Reputation: 2373
I cannot figure this out for the life of me.
When I pip install django-tenant-schemas
it tries to install the dependency psycopg2
which requires the Python headers and gcc. I have all this installed and still keep getting this error!
./psycopg/psycopg.h:35:10: fatal error: libpq-fe.h: No such file or directory
So to install libpq-fe-h
I need to sudo apt-get install libpq-dev
..
..which returns..
libpq-dev is already the newest version (10.10-0ubuntu0.18.04.1).
Then when I sudo find / libpq-fe.h
it doesn't seem to be in my OS.
I am lost at this point.
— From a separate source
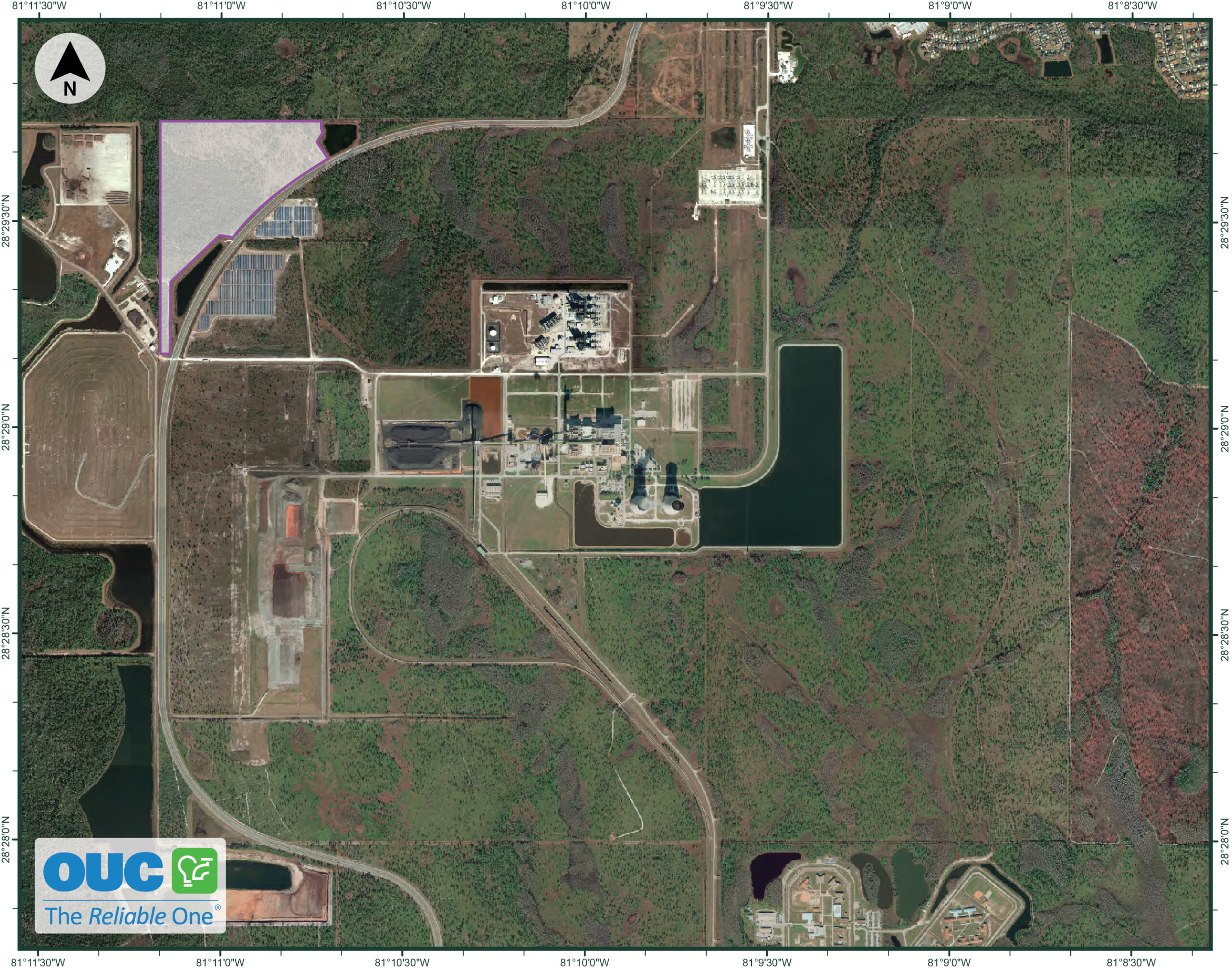Click the top 81°10'0"W longitude label
Viewport: 1232px width, 970px height.
point(586,6)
If anyone can help I would highly appreciate it.
Upvotes: 71
Views: 47127
Reputation: 2092
It was enough for me to install
`sudo apt install libpq-dev`
on my ubuntu 22.04.x.
Upvotes: 0
Reputation: 321
For me, I realized it was trying to use the deprecated setup.py so I installed wheel (pip install wheel
) and that sorted it all out.
Upvotes: 4
Reputation: 31
You need to create a LD_LIBRARY_PATH
that indicates the path of your library /user/pgsql-11/lib
Source: The 3rd point of build prerequisites at https://www.psycopg.org/docs/install.html#build-prerequisites
Upvotes: 2
Reputation: 1920
Well after installing these libraries
sudo dnf install python-virtualenv openssl-devel gcc libffi-devel libxslt-devel
issue was not gone.
I used mlocate
to find where libpq-fe.h
file is located. On my system (Fedora 32) it was located at /usr/pgsql-10/include/libpq-fe.h
yum install mlocate
sudo updateb
locate libpq-fe.h
After all added this line to ~/.bash_profile
nano ~/.bash_profile
export PATH=/usr/pgsql-10/bin/:$PATH
Works fine, I can easily install psycopg2
without any trouble.
Upvotes: 2
Reputation: 42017
For some reason, the file is missing on the system.
As you're using apt-get
, the system is dpkg
based, presumably Debian or it's derivative. You can try the Ubuntu's package search to get which package contains a file with name ending in libpq-fe.h
.
I found the package is libpq-dev
and file's absolute path is /usr/include/postgresql/libpq-fe.h
.
FWIW, on a dpkg
based system, you can check which package gives a file if you know the file's absolute path:
% dpkg -S /usr/include/postgresql/libpq-fe.h
libpq-dev: /usr/include/postgresql/libpq-fe.h
Also, unlike find
, locate
keeps a cache of found files (mlocate.db
) that is created everyday via cron
; so if the file happens to be removed after the last run, you can run locate libfq-fe.h
to get the absolute path to the file without needing to check the Ubuntu package search online.
So the package is libpq-dev
. Now, reinstalling it will get everything to the default state i.e. all relevant files will be copied to the right places. As it is only a library package, no user/system level configurations will be overridden (and dpkg
will prompt you for action for any package that does that).